Ms THORP - Privacy and security and issues like this too.

Mr HINE - Yes but it is still an offence not to carry your driver's licence.  It has actually worked very very well.  Most of the driving population do carry their driver's licence.

Mr FINCH - Yes but I am wondering how many - oh, you are going to get that.

Ms THORP - As well as that we have also got now a vehicle in each district which has a permanently mounted camera on the roof and it does not require the driver of the vehicle to operate it, it is an automatically operated camera, and it takes photographs of number plates.  So the person is driving along and they hear a beep and they realise that the car in front of them is unregistered or being driven by a disqualified driver. 

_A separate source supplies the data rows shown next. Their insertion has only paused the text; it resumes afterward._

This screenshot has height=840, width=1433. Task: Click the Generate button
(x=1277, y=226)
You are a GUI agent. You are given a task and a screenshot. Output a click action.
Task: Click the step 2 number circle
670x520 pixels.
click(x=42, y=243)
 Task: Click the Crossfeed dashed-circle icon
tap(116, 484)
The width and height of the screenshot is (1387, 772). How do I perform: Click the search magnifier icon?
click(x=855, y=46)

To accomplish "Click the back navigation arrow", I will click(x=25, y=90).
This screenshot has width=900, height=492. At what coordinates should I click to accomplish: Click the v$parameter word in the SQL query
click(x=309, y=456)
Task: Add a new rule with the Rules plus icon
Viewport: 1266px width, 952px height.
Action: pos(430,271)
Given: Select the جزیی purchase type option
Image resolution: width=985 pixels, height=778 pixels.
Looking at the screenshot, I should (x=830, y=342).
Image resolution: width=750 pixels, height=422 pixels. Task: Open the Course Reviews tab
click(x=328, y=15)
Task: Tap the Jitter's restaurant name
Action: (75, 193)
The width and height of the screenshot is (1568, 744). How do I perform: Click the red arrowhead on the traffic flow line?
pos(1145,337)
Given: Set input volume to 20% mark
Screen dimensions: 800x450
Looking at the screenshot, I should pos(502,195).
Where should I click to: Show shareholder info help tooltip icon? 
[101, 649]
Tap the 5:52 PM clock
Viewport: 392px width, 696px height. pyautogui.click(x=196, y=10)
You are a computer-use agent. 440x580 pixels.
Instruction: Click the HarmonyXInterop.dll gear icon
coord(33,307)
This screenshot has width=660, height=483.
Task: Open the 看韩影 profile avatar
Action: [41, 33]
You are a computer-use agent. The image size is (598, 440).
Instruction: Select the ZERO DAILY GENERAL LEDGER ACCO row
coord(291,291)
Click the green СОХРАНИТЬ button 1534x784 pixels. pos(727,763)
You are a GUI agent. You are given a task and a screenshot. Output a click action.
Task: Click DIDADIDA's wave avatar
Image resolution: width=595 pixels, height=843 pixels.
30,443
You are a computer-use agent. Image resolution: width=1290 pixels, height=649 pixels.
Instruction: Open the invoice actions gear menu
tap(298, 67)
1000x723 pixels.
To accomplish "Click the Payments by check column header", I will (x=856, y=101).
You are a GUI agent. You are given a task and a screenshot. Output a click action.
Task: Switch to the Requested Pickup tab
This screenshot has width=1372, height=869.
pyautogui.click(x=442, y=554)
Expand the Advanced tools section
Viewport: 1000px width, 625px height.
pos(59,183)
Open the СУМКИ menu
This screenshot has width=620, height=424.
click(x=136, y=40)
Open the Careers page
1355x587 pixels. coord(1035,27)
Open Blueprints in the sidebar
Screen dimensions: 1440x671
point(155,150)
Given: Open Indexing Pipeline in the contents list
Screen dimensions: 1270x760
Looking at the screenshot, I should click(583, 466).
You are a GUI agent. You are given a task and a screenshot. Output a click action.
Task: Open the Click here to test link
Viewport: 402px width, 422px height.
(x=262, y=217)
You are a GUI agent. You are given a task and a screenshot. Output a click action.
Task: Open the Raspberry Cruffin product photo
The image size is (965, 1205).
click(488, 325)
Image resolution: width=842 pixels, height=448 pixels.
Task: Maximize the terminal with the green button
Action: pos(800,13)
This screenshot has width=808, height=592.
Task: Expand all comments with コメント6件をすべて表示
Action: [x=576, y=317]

There is one in each district and they go all the time so they are off doing their own normal policing business.  In the month's trial more than a hundred unregistered drivers were detected.  When you consider the over-representation of people driving without a licence how they appear in our serious crime, serious accident and fatality statistics, it is all the better because these are the people we need to get off the road.

Mr FINCH - Yes, that is right.  That was the premise that we were given before the introduction of the carriage of licence and I think Assistant Commissioner Johnston - I think that's what he was at that stage - assured me five years ago that technology was five years away.

Ms THORP - He was spot-on there.  I think people should feel comfortable with the way the police detection methods are going with the use of technology.  More and more the police are able to target the ones they need to target most, rather than just having a road stop - show us your licence, show us your registration papers, checking your sticker - where you might pull up 200 cars and get two or three offenders at the most - I am probably being generous here, aren't I? -

Mr HINE - Very.

Ms THORP - Because most people are pretty good.  If in the normal course the day the police are driving around, as soon as they drive past an unregistered vehicle - and it could be acting completely properly, not doing anything wrong other than driving around unregistered - they would be on to it.

Mr FINCH - That is exactly as it should be. 

Mr HINE - There certainly is a message out there now that people need to register their vehicles because if they do not the likelihood of getting caught has gone up in the last month.  It is about 30 per hour that we are getting in relation to unlicensed and unregistered.  We also have computer terminals in the motor vehicles and instead of doing 42 checks a day through the radio room, we can do more than 600 now so the productivity has increased and chances of getting unlicensed, disqualified and unregistered people has greatly increased.  There is just no excuse for people to break the law and the likelihood of their getting caught has greatly increased.